Re: Web Frameworks Excessive Complexity

Discussion in 'Python' started by Robert Kern, Nov 20, 2012.

  1. Robert Kern

    Robert Kern Guest

    On 20/11/2012 19:46, Andriy Kornatskyy wrote:
    >
    > Robert,
    >
    > Thank you for the comment. I do not try relate CC with LOC. Instead pointing to excessive complexity, something that is beyond recommended threshold, a subject to refactoring in respective web frameworks. Those areas are likely to be potential source of bugs (e.g. due to low code coverage with unit tests) thus have certain degree of interest to both: end users and framework developers.


    Did you read the paper? I'm not suggesting that you compare CC with LoC; I'm
    suggesting that you don't use CC as a metric at all. The research is fairly
    conclusive that CC doesn't measure what you think it measures. The source of
    bugs is not excessive complexity in a method, just excessive lines of code. LoC
    is much simpler, easier to understand, and easier to correct than CC.

    --
    Robert Kern

    "I have come to believe that the whole world is an enigma, a harmless enigma
    that is made terrible by our own mad attempt to interpret it as though it had
    an underlying truth."
    -- Umberto Eco
     
    Robert Kern, Nov 20, 2012
    #1
    1. Advertising

  2. On Tue, 20 Nov 2012 20:07:54 +0000, Robert Kern wrote:

    > The source of bugs is not excessive complexity in a method, just
    > excessive lines of code.


    Taken literally, that cannot possibly the case.

    def method(self, a, b, c):
    do_this(a)
    do_that(b)
    do_something_else(c)


    def method(self, a, b, c):
    do_this(a); do_that(b); do_something_else(c)


    It *simply isn't credible* that version 1 is statistically likely to have
    twice as many bugs as version 2. Over-reliance on LOC is easily gamed,
    especially in semicolon languages.

    Besides, I think you have the cause and effect backwards. I would rather
    say:

    The source of bugs is not lines of code in a method, but excessive
    complexity. It merely happens that counting complexity is hard, counting
    lines of code is easy, and the two are strongly correlated, so why count
    complexity when you can just count lines of code?



    Keep in mind that something like 70-80% of published scientific papers
    are never replicated, or cannot be replicated. Just because one paper
    concludes that LOC alone is a better metric than CC doesn't necessary
    make it so. But even if we assume that the paper is valid, it is
    important to understand just what it says, and not extrapolate too far.

    The paper makes various assumptions, takes statistical samples, and uses
    models. (Which of course *any* such study must.) I'm not able to comment
    on whether those models and assumptions are valid, but assuming that they
    are, the conclusion of the paper is no stronger than the models and
    assumptions. We should not really conclude that "CC has no more
    predictive power than LOC". The right conclusion is that one specific
    model of cyclic complexity, McCabe's CC, has no more predictive power
    than LOC for projects written in C, C++ and Java.
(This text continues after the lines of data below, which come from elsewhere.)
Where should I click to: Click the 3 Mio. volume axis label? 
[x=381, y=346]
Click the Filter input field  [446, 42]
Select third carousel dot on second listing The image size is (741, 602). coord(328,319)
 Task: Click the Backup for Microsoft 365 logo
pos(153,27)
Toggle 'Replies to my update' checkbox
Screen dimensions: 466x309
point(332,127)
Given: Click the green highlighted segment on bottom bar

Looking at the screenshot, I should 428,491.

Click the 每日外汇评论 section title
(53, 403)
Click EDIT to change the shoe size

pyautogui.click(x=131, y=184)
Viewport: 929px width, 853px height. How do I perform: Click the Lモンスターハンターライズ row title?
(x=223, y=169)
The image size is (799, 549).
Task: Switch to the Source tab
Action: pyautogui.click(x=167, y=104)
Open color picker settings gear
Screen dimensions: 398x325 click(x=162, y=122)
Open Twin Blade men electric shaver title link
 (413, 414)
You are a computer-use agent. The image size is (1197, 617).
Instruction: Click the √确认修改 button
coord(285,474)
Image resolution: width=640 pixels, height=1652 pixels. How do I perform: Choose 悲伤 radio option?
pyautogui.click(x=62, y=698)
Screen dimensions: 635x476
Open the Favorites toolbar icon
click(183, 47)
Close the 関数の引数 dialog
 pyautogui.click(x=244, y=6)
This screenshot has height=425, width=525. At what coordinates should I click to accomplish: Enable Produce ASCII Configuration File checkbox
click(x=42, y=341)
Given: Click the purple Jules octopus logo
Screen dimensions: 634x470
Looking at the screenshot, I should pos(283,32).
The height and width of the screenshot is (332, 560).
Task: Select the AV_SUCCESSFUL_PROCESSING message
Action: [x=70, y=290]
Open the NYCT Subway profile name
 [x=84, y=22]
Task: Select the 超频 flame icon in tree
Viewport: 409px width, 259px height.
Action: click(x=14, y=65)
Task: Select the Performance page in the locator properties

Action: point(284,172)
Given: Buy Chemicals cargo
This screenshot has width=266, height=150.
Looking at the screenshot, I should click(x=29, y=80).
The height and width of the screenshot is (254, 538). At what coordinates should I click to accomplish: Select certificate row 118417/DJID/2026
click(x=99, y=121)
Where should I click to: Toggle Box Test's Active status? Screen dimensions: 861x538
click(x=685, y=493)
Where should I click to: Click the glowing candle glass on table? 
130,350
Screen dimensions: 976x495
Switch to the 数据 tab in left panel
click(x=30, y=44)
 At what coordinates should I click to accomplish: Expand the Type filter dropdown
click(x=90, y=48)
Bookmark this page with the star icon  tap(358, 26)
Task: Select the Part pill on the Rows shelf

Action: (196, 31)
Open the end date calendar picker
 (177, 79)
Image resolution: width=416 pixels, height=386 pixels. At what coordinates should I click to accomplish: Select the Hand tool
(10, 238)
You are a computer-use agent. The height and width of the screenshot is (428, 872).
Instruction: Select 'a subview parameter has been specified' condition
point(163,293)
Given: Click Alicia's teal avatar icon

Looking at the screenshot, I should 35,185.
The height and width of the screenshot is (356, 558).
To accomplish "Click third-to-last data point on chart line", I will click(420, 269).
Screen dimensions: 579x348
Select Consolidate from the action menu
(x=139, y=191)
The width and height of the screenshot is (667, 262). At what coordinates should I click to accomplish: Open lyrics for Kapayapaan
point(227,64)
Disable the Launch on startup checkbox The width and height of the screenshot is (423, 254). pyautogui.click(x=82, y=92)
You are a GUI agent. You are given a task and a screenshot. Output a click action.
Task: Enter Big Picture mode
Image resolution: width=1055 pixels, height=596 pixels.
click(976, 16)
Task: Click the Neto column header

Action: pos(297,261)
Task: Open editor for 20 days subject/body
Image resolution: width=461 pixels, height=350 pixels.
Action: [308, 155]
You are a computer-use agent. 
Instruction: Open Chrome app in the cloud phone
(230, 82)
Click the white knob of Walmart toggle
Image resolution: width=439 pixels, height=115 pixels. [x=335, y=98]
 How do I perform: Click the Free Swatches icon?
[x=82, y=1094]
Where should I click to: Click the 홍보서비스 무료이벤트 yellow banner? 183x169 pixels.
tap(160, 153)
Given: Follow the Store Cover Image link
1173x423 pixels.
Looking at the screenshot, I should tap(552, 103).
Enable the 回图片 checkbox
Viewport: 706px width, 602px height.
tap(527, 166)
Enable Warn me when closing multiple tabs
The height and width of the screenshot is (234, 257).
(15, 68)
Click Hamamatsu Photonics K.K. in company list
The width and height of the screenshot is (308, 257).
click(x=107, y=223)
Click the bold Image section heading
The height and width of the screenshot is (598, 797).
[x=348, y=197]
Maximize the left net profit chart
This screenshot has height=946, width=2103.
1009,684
    How does that apply to Python code? Well, it's certainly suggestive, but
    it isn't definitive.

    It's also important to note that the authors point out that in their
    samples of code, they found very high variance and large numbers of
    outliers:

     
    Steven D'Aprano, Nov 21, 2012
    #2
    1. Advertising

  3. Am 21.11.2012 02:43, schrieb Steven D'Aprano:
    > On Tue, 20 Nov 2012 20:07:54 +0000, Robert Kern wrote:
    >> The source of bugs is not excessive complexity in a method, just
    >> excessive lines of code.

    >
    > Taken literally, that cannot possibly the case.
    >
    > def method(self, a, b, c):
    > do_this(a)
    > do_that(b)
    > do_something_else(c)
    >
    >
    > def method(self, a, b, c):
    > do_this(a); do_that(b); do_something_else(c)
    >
    >
    > It *simply isn't credible* that version 1 is statistically likely to have
    > twice as many bugs as version 2. Over-reliance on LOC is easily gamed,
    > especially in semicolon languages.


    "Don't indent deeper than 4 levels!" "OK, not indenting at all, $LANG
    doesn't need it anyway." Sorry, but if code isn't even structured
    halfway reasonably it is unmaintainable, regardless of what CC or LOC say.


    > Besides, I think you have the cause and effect backwards. I would rather
    > say:
    >
    > The source of bugs is not lines of code in a method, but excessive
    > complexity. It merely happens that counting complexity is hard, counting
    > lines of code is easy, and the two are strongly correlated, so why count
    > complexity when you can just count lines of code?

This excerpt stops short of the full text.